An isogenic single-cell atlas of familial Parkinson's disease mutations reveals convergent changes in dopamine neurons

Summary/AbstractFamilial Parkinsons disease (PD) is caused by mutations in more than twenty genes that affect diverse cellular pathways, including mitochondrial quality control, lysosomal function, and vesicular trafficking. A central question is how mutations impacting these distinct pathways converge to cause the selective degeneration of dopamine neurons. Human pluripotent stem cell (hPSC)-based disease models provide a valuable system to study this; however, systematic comparison of the pathogenic effects of different mutations has been limited by genetic background variability.

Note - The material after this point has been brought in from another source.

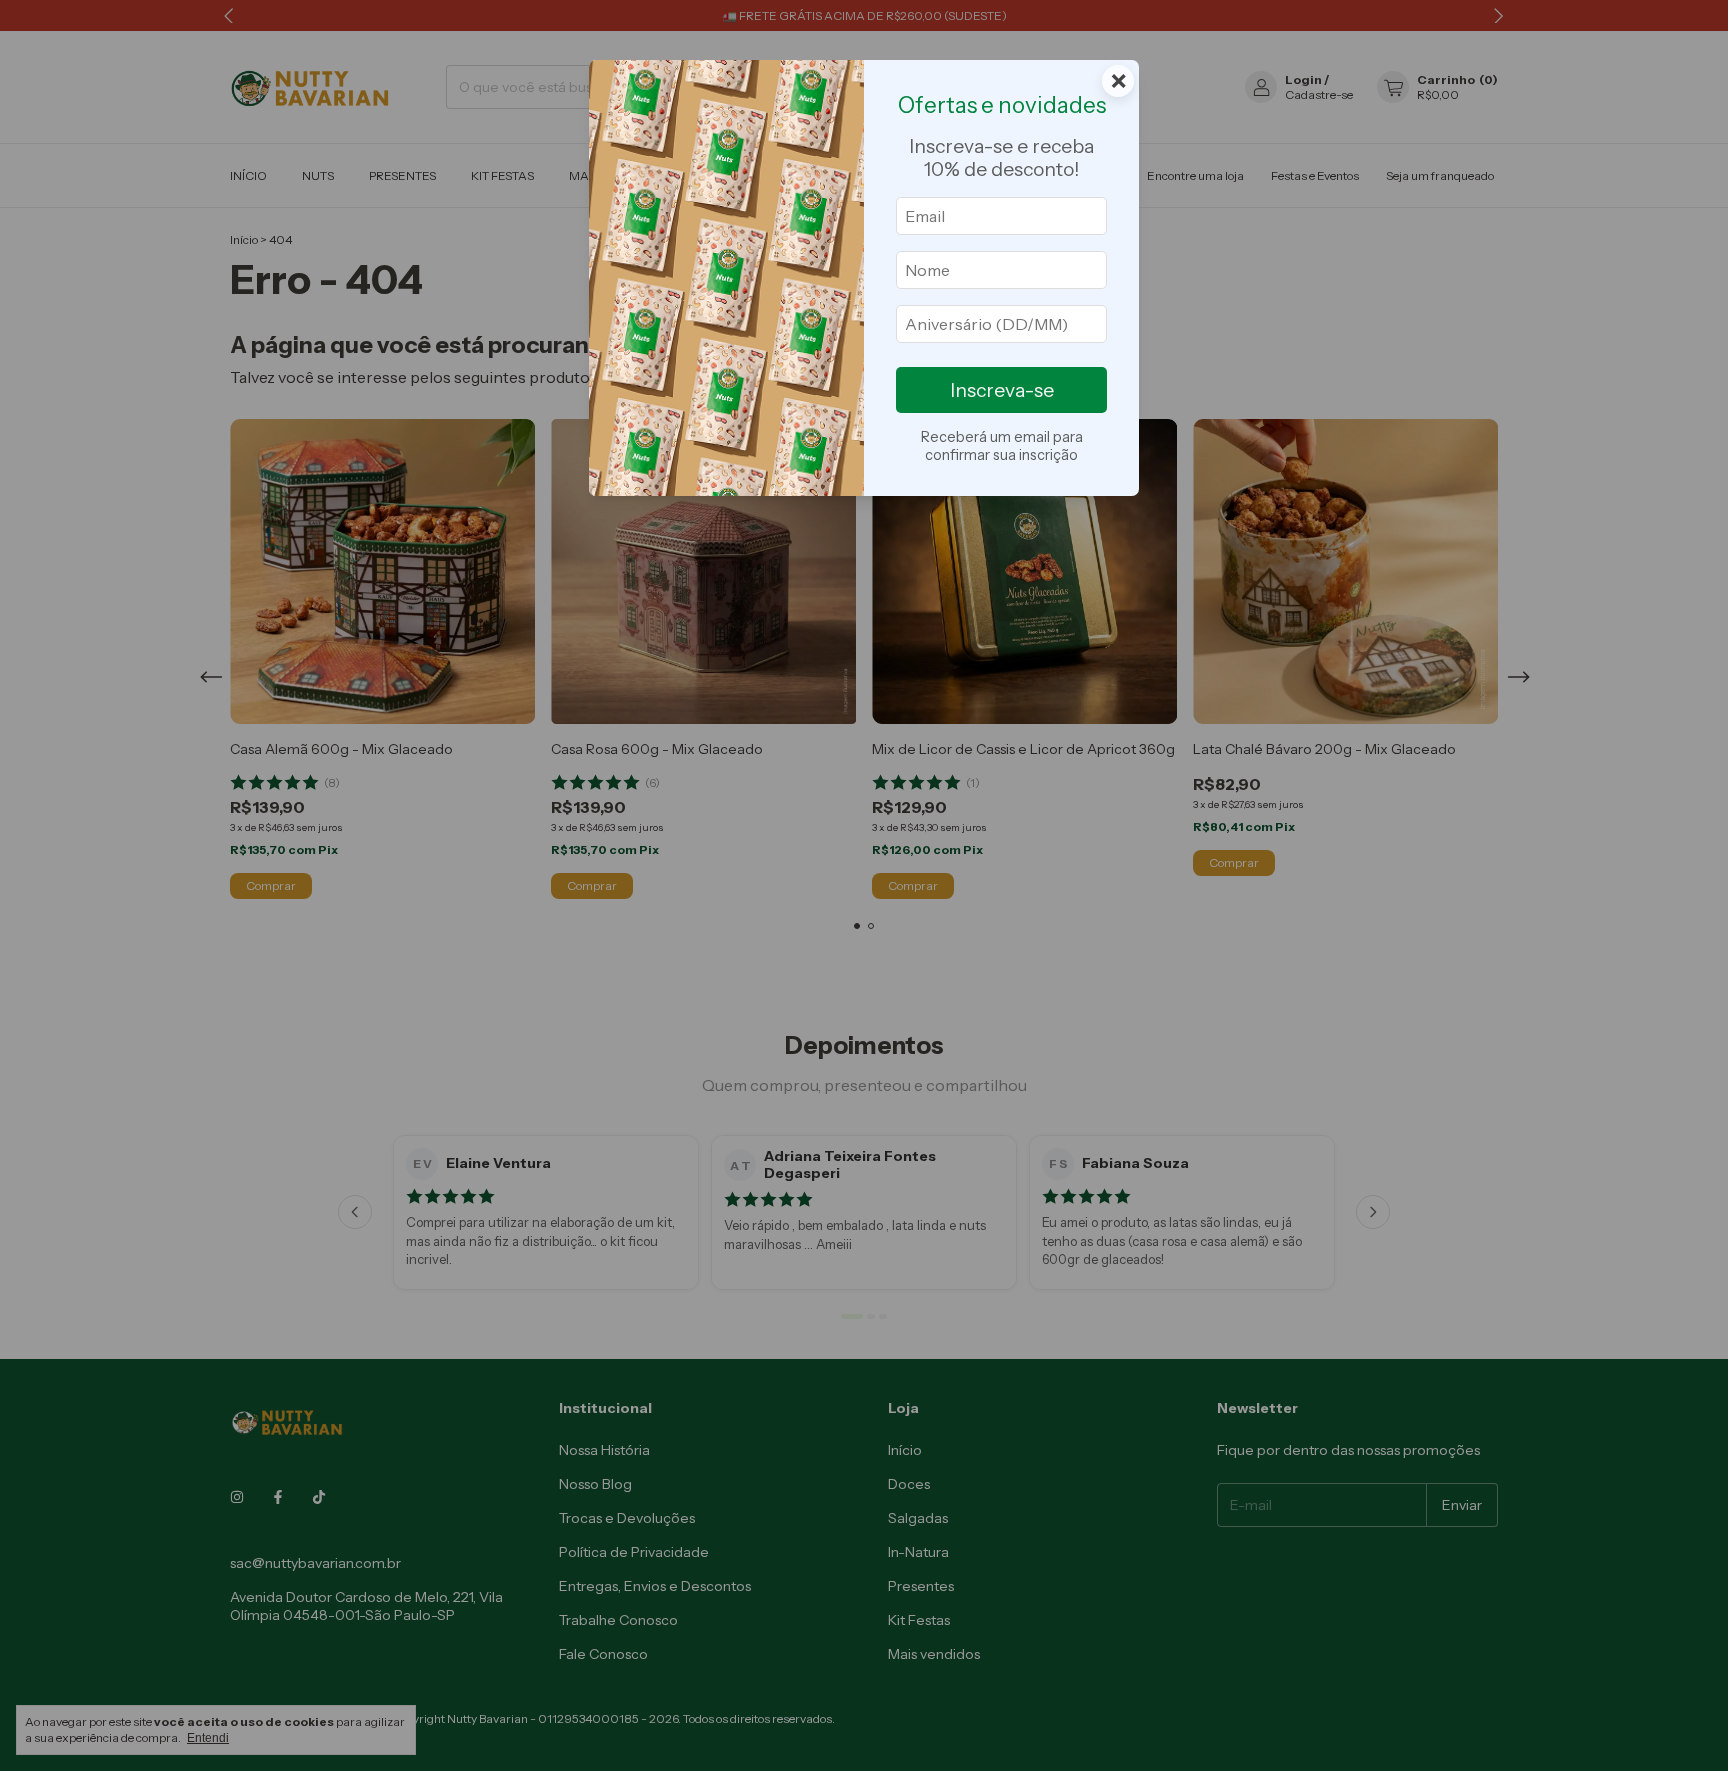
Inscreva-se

To address this, we generated an isogenic single-cell transcriptomic atlas of fourteen familial PD mutations comprising more than 200,000 hPSC-derived midbrain specified cells. Integrated analysis revealed mutation-specific transcriptional signatures alongside shared dysregulated genes and modules that converge on mitochondrial homeostasis, endolysosomal degradation, and iron/ferroptosis pathways. Differentially expressed genes were significantly enriched for PD GWAS-implicated genes in dopamine neurons, bridging monogenic and sporadic PD genetic risk and highlighting a shared downstream state across multiple mutations. Finally, cells with a DNAJC6 mutation, which is associated with juvenile-onset parkinsonism, exhibited alteration of neurodevelopmental and psychiatric disorder risk genes, providing a transcriptional correlate for neurodevelopmental features observed in early-onset PD. Together, this resource enables molecular stratification of familial PD mutations and provides a foundational benchmarking data set.